**Aim of the task**
The reply should hold every record, copied exactly.

Top of Input material

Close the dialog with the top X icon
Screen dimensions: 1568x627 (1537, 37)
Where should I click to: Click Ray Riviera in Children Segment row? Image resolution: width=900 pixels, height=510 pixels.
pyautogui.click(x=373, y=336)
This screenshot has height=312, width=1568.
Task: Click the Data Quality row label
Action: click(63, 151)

Bottom of Input material

**Result below**
Close the dialog with the top X icon
Screen dimensions: 1568x627 (1537, 37)
Where should I click to: Click Ray Riviera in Children Segment row? Image resolution: width=900 pixels, height=510 pixels.
pyautogui.click(x=373, y=336)
This screenshot has height=312, width=1568.
Task: Click the Data Quality row label
Action: click(63, 151)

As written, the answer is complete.